One of the primary threats to legal formalism is the independent jury. Juries are more interested in justice than in law. To legal formalists, injustice under law is preferable to a justice which is the product of discretion. As Duncan Kennedy puts it, legal formalism "involves the morally delicate refusal to respond to the call for justice in the particular case, for reasons that may be bad or good according to the circumstances."
Legal formalists require that trained judges, with respect for the institutional hierarchy, strictly interpret the law. The lay public is qualified to find the facts, but no more. Juries should precisely apply the law, as given them by the judge, regardless of consequences. The appellate courts then decide whether the judge interpreted the law correctly, and in doing so will provide a precise formulation of the law to be used in future cases.
Of course, many other philosophies of law exist, yet most have as their base a belief in legal formalism. Critical Legal Studies, feminist jurisprudence, law and economics, utilitarianism, legal pragmatists and postmodernisms, and critical race theorists all, to a greater or lesser degree, depend on legal formalism. Legal formalism is no longer (for the most part) considered a theory in America's law schools; it is simply The Way We Do Law. It is the framework upon which all other theories are built.
None of us would be so brash as to suggest that justice is a meaningless word; we all desire our laws to be just and fair. Contrariwise, none of us would be so brash as to suggest there is no need for formal laws: nature will not tell us which side of the street to drive on. What legal formalists cannot concede is that there are some constitutional statutes which are unjust, or that just statutes can be misapplied in a draconian and unjust fashion. As U.S. District Court Judge Thomas A. Wiseman once noted, "Congress is not yet an infallible body incapable of making tyrannical laws." Until that omniscience is gained, there will continue to be a rather large chink in the armor of legal formalism.

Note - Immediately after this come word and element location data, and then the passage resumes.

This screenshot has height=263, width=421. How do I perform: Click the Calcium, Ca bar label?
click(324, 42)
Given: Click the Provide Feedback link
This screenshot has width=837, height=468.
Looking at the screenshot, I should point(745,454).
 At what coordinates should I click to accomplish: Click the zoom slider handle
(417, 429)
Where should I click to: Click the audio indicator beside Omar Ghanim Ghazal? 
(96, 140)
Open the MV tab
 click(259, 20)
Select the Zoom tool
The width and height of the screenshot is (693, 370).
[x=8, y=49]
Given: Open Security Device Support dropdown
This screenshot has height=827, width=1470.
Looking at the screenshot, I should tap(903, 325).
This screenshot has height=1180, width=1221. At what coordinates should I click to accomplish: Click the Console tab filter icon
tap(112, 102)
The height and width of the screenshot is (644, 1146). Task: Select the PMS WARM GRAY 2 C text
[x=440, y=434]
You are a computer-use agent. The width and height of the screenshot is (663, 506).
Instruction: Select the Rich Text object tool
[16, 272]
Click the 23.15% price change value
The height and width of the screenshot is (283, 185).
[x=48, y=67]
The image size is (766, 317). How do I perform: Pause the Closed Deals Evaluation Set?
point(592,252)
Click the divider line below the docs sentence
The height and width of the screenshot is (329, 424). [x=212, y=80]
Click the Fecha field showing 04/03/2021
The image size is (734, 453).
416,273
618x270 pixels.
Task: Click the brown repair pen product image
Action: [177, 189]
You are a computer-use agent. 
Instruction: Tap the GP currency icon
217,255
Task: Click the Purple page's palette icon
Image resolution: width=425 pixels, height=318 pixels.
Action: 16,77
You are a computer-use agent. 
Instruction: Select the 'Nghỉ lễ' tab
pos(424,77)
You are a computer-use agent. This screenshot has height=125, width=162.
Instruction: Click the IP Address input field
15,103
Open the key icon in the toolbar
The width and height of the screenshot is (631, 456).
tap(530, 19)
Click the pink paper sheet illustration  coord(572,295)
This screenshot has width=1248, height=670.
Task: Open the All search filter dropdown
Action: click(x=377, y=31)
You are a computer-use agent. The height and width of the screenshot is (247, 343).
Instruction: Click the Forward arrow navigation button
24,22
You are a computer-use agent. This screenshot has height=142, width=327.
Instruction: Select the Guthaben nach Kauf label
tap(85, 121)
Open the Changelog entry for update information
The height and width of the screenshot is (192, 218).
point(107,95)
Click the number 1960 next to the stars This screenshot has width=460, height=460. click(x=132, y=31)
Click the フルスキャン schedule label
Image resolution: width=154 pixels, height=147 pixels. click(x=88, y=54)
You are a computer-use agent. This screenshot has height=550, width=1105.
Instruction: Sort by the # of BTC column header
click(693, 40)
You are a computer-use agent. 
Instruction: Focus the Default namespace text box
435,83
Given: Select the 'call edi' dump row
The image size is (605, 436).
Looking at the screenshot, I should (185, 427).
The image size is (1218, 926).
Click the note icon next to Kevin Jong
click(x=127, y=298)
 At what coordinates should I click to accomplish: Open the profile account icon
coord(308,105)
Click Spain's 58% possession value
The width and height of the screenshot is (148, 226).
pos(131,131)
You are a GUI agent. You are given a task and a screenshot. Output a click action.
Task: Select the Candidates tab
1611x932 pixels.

A broad role for the jury in determining the merits of the law is incompatible with a legal formalist conception of law. As legal formalism rose into the predominant theory of law, jury independence was formally squeezed out of the system. It has continued to exist in a sort of legal twilight: recognized and protected in the formal law, yet considered "jury misconduct" and hidden from jurors at trial. Whether this is a rational or even formally appropriate manner of dealing with the prerogative of jurors to nullify the application of laws they find unconscionable is a question to be addressed at a later date.